I never had PMS until the last 2-3 years before I stopped menstrating. Once I recognized this as PMS and not me losing my mind, my Dominant and I made an agreement that I had to ID when I was starting to have PMS. This gave him the heads up that I had the potential to be a nutcase and made me take responsibilty for it. Any major decisions, discussions etc < that could be> were tabled until I got my period. This was difficult, because at times I wanted to argue and fight, but I was cut off immediately if I even tried to go there.If I got angry/irratable, he had a big wooden board he made for me. I had to go downstairs and hammer nails in it and then remove them until the anger passed. It was a great stress reliever.
Sometimes I would hammer for hours. If I got weepy or sad, he put in a sappy chic flick and let me cry. My moods weren't encouraged, but given a healthy outlet. Over time my symptoms lessened because I knew I had a safe place I could put them should they show their ugly head.

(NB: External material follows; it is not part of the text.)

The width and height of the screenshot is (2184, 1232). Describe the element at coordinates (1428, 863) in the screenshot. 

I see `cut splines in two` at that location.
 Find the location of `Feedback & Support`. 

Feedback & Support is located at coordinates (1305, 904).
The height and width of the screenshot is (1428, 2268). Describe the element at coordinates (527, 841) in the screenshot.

The day before I got my period I had this complete exhaustion I cannot even describe. That never went away. I could barely stay awake at work, let alone at home. On that day, I came home and had no chores, no responsibilities except to sleep. He cooked, pampered me, drew my bath, rubbed my feet and coddled me.


edited to add:  No booze, no sweets, no processed foods at this time also. Salt, I had to have, due to a different medical condition. But yes, diet helped too. As did some natural medicines.